Items listed in a dataset
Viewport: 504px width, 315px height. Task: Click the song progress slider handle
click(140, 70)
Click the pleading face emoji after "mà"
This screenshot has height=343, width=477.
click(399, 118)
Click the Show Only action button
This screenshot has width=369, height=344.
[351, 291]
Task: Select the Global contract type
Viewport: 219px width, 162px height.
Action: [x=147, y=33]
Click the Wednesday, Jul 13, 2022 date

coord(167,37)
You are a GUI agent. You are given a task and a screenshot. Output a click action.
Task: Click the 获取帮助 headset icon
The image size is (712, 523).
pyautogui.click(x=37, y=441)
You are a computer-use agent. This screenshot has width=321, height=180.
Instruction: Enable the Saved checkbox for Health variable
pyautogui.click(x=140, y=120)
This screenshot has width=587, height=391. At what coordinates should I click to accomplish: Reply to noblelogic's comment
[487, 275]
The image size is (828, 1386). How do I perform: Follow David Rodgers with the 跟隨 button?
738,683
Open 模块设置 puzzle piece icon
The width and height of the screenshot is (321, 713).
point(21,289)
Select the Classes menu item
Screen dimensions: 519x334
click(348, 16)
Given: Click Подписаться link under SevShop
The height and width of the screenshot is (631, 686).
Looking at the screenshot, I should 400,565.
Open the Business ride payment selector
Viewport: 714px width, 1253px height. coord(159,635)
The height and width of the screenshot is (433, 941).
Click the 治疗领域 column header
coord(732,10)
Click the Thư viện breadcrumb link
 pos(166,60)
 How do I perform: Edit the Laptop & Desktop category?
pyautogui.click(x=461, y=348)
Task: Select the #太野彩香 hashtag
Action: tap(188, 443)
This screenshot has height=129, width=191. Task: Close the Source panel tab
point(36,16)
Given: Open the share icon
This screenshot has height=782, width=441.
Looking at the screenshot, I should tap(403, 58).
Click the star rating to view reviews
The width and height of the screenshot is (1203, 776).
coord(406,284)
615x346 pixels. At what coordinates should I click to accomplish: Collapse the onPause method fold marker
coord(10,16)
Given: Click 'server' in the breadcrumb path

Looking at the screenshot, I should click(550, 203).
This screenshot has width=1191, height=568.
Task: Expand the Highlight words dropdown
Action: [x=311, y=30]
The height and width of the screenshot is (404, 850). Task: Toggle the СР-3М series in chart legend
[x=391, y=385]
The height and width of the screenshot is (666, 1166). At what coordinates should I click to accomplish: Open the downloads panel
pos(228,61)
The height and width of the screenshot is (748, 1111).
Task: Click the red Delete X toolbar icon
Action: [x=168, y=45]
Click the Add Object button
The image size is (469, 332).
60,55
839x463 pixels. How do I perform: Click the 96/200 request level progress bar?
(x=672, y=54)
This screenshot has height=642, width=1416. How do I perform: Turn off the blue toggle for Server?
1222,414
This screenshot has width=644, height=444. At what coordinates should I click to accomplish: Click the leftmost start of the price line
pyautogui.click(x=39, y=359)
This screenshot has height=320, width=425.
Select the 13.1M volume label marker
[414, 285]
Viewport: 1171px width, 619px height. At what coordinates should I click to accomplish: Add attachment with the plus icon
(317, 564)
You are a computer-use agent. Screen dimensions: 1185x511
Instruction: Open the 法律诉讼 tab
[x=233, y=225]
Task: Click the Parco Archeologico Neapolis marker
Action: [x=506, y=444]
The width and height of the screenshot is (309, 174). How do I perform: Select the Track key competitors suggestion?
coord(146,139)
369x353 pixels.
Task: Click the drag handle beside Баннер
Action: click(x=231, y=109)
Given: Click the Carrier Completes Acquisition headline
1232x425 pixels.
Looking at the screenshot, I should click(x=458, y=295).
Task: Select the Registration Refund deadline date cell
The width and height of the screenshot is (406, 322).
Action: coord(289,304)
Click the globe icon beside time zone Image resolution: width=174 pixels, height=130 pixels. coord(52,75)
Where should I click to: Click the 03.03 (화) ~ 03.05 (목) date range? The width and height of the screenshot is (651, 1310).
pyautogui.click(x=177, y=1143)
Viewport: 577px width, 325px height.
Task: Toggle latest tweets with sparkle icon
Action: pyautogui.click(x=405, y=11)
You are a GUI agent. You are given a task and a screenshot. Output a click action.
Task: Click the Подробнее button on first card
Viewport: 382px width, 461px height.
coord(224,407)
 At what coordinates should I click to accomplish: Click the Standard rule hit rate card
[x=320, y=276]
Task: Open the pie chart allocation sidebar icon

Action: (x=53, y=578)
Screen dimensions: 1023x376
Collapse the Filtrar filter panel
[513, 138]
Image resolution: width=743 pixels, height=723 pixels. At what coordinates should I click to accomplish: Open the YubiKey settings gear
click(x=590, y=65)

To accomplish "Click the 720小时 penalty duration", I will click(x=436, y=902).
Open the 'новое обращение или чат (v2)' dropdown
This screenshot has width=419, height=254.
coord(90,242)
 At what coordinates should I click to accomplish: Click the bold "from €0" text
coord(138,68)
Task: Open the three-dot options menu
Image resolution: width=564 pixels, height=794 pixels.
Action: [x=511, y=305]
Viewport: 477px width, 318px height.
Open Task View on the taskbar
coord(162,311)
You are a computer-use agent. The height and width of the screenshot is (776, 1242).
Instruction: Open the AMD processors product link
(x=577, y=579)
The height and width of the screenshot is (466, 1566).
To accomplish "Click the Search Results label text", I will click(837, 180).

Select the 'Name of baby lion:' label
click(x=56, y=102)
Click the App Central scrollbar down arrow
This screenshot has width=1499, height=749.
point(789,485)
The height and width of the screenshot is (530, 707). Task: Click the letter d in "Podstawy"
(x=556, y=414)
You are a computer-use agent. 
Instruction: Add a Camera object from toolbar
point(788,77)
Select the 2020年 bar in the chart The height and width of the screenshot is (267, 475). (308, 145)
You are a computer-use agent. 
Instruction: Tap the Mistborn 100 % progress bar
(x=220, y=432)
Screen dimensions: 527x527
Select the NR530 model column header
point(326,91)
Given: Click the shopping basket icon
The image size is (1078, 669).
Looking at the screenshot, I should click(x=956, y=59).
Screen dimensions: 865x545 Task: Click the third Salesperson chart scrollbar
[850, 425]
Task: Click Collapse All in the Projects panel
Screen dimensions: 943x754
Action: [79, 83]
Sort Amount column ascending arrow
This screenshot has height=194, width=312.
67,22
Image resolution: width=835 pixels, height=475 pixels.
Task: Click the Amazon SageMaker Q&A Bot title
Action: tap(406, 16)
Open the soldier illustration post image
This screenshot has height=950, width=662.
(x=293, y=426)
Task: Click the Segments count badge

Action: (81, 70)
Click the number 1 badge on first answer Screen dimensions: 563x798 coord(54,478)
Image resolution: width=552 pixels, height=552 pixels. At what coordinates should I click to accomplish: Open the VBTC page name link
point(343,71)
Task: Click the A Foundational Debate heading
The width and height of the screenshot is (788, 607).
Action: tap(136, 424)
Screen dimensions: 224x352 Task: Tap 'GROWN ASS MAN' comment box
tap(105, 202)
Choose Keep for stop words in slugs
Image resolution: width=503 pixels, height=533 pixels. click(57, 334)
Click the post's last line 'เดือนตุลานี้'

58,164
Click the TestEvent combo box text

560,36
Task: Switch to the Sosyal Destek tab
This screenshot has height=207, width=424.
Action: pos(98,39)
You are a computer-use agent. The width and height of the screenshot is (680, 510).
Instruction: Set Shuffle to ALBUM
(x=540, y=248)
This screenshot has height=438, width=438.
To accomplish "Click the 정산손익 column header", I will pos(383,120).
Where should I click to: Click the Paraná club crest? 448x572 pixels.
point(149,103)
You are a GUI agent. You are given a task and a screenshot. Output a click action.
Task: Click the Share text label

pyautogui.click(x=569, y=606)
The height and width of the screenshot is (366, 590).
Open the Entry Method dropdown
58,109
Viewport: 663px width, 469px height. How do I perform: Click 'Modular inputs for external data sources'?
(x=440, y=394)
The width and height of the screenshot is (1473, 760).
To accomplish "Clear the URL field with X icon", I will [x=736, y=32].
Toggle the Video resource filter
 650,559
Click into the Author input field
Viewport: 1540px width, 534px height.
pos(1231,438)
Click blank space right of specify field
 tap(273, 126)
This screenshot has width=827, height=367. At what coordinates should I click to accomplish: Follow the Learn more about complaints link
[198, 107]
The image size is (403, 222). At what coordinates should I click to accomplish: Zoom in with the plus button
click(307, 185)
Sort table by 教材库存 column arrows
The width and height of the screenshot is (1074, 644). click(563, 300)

# Exercise instructions
Would you retype the lines above from the one with "Image resolution: width=564" down to the one with "The height and width of the screenshot is (466, 1566).", word for word, both ends included and no other lines?

# Solution for this exercise
Image resolution: width=564 pixels, height=794 pixels.
Action: [x=511, y=305]
Viewport: 477px width, 318px height.
Open Task View on the taskbar
coord(162,311)
You are a computer-use agent. The height and width of the screenshot is (776, 1242).
Instruction: Open the AMD processors product link
(x=577, y=579)
The height and width of the screenshot is (466, 1566).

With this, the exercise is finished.